🤖 AI Summary
This work addresses the high computational and memory costs of existing lookup table (LUT)-based image restoration methods when enlarging the receptive field, which hinders their deployment on edge devices. To overcome this limitation, the authors propose ShiftLUT, a novel framework that effectively expands the receptive field through learnable spatial shifting (LSS). ShiftLUT employs an asymmetric dual-branch architecture to optimize computational resource allocation and introduces error-bounded adaptive sampling (EAS) for feature-level LUT compression. Compared to TinyLUT, ShiftLUT achieves a 3.8× larger receptive field and improves average PSNR by over 0.21 dB across multiple benchmark datasets, while maintaining low memory footprint and inference latency suitable for edge deployment.
📝 Abstract
Look-Up Table based methods have emerged as a promising direction for efficient image restoration tasks. Recent LUT-based methods focus on improving their performance by expanding the receptive field. However, they inevitably introduce extra computational and storage overhead, which hinders their deployment in edge devices. To address this issue, we propose ShiftLUT, a novel framework that attains the largest receptive field among all LUT-based methods while maintaining high efficiency. Our key insight lies in three complementary components. First, Learnable Spatial Shift module (LSS) is introduced to expand the receptive field by applying learnable, channel-wise spatial offsets on feature maps.

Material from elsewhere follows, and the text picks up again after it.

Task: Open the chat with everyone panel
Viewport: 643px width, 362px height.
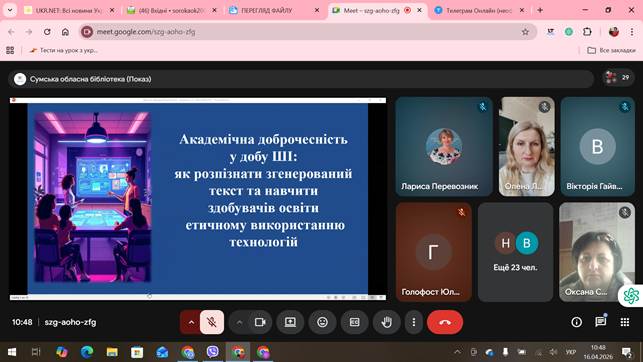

Second, we propose an asymmetric dual-branch architecture that allocates more computation to the information-dense branch, substantially reducing inference latency without compromising restoration quality. Finally, we incorporate a feature-level LUT compression strategy called Error-bounded Adaptive Sampling (EAS) to minimize the storage overhead. Compared to the previous state-of-the-art method TinyLUT, ShiftLUT achieves a 3.8$\times$ larger receptive field and improves an average PSNR by over 0.21 dB across multiple standard benchmarks, while maintaining a small storage size and inference time.